Try Harder? I’m Already at Max Capacity.
I probably should’ve canceled the appointment.
That day, I was already hanging on by a thread—on my period after over 100 days without one, cramping, bloated, tired. I looked so miserable that my boss told me to go home, and my team backed him up. I had that look, the one where your body is screaming for rest, and everyone can tell you’re not okay. And even though I felt like crap, I didn’t just go home to rest. No, I had a dietitian appointment I’d been dreading for days.
I’d already thought about canceling. My coworker reminded me the next day, “Didn’t she peeve you off last time too?” And yeah—she did. So why did I go?
I don’t know. Maybe because part of me still believed that showing up would mean progress. That I was doing the responsible thing. That I might finally feel like my body made sense again.
Instead, I walked out feeling like I was being gaslit by someone I’m paying to help me.
I told her, once again, that I’m gaining weight. That I feel like I’m doing everything right and still seeing no results. And her response?
“Don’t focus too much on the scale.”
“Even if it’s PCOS, it’s the same advice—eat whole foods, be mindful, eat enough.”
Okay… but I’ve been doing that. For seven months. With no changes. And when I told her that I’d gone to my doctor, that they did an ultrasound and found one polycystic ovary, she just handed me a generic handout. No real shift in strategy. Just more of the same:
“Eat healthier. Don’t stress. There’s no magic pill.”
But here’s the thing—if food alone was going to fix this, it would’ve by now. And what pissed me off more than anything was the way she said it. Like I was a burden for still struggling. Like I hadn’t tried hard enough.
And the truth is, I’m so tired of being made to feel like I’m not trying. Like I’m not doing enough. When I’m doing everything.
I’m working a toxic-ass job that has me clocking 50-hour weeks. I barely have time to cook, to clean, to do laundry. I’m dragging myself to the gym when I can. I’m trying to go on dates. I’m trying to keep up with friends.
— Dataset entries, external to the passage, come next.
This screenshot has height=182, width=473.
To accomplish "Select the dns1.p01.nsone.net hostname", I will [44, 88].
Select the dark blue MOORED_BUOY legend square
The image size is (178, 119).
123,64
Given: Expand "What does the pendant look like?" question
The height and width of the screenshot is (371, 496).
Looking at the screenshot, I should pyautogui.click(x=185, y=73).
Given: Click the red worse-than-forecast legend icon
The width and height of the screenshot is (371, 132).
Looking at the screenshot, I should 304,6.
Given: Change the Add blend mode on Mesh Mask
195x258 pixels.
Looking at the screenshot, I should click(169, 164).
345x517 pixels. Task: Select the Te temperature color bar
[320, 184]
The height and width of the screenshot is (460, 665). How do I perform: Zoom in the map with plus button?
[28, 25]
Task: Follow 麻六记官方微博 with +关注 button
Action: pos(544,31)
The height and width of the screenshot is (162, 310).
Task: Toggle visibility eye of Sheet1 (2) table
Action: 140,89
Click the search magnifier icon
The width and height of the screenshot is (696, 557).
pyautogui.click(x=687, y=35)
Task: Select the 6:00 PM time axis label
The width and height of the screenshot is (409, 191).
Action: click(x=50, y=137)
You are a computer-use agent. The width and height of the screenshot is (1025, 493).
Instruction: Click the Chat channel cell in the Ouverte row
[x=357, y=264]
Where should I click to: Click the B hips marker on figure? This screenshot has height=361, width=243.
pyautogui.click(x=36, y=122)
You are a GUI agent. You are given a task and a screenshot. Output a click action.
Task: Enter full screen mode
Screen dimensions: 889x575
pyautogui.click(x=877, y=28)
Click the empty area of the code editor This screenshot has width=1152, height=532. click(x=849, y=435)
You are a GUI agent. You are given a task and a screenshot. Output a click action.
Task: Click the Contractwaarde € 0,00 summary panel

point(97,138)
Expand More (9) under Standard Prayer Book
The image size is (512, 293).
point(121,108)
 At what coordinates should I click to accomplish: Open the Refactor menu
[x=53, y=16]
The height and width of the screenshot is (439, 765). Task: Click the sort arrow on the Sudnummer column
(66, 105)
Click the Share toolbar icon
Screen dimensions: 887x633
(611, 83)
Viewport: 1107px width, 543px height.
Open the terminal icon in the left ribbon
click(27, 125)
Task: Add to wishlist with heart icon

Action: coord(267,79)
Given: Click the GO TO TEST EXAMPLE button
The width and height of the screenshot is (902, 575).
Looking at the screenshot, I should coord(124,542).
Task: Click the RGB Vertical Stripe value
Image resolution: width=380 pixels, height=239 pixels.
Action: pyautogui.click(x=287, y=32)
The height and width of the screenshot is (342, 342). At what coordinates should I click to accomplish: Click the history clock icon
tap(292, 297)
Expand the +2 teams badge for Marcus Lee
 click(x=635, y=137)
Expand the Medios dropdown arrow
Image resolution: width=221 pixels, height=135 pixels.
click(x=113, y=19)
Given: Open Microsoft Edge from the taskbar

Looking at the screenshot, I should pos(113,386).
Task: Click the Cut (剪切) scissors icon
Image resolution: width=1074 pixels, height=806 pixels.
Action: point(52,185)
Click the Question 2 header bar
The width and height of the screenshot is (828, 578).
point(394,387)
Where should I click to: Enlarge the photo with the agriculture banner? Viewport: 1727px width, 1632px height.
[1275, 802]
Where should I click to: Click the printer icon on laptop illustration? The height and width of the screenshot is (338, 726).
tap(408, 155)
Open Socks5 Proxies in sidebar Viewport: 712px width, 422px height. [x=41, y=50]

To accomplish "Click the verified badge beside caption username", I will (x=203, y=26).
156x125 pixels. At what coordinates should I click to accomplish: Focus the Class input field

And now I’m supposed to do therapy again, too?
Because yeah, I mentioned I’ve been stressed. That my gut health’s a mess, that I’m bloated all the time. And her solution was basically,
“That could be emotional. You should probably see a therapist.”
Cool. Let me just add that to the ever-growing list of things I’m supposed to do to be functional:
See a therapist once a week
Go to the gym five times a week
Cook clean, whole foods
Meal prep
Grocery shop
Heal
Date
Be social
Keep a clean house
Manage my career
Find a new job because this one is killing me
Oh—and look great while doing it.
It’s like... in what world? In what world do I have the time and energy to be the version of myself that everyone expects?
I’m not the problem. I know that. But I’m so fucking tired of being made to feel like I am.
So when my coworker said, “Maybe you should stop seeing her,” it didn’t just feel like a suggestion. It felt like permission.
Permission to stop handing my energy to people who treat it like a checklist.
Permission to stop performing wellness in a world that’s burning down.
Permission to say, No, actually, it’s not me. It’s everything else.
Because yeah, I have a good job. A nice apartment. Stability on paper. But behind the scenes, I’m barely hanging on. I’m skipping therapy not because I don’t want to grow—but because it’s expensive and I’m tired. And I said to my coworker the other day:
“Honestly? What am I healing for? The world’s going to shit.”
There’s political chaos. Climate collapse. Violence. Misery. And I’m sitting here crying in my car because someone told me to eat more spinach.
So maybe I will stop seeing her.
And maybe I’ll stop chasing fixes that come wrapped in wellness jargon and PDF printouts.
Because at this point, I’m not even sure what I’m healing for.
The system is cracked at every seam.
It’s laughable, really—if it didn’t feel so heavy.
If it didn’t cost so much.
Time. Energy. Hope.
I’m tired of trying to optimize my suffering.
Tired of pretending this burnout is a lifestyle problem.
Tired of being told to fix myself while everything else around me rots.
I don’t need to be fixed. I need a break.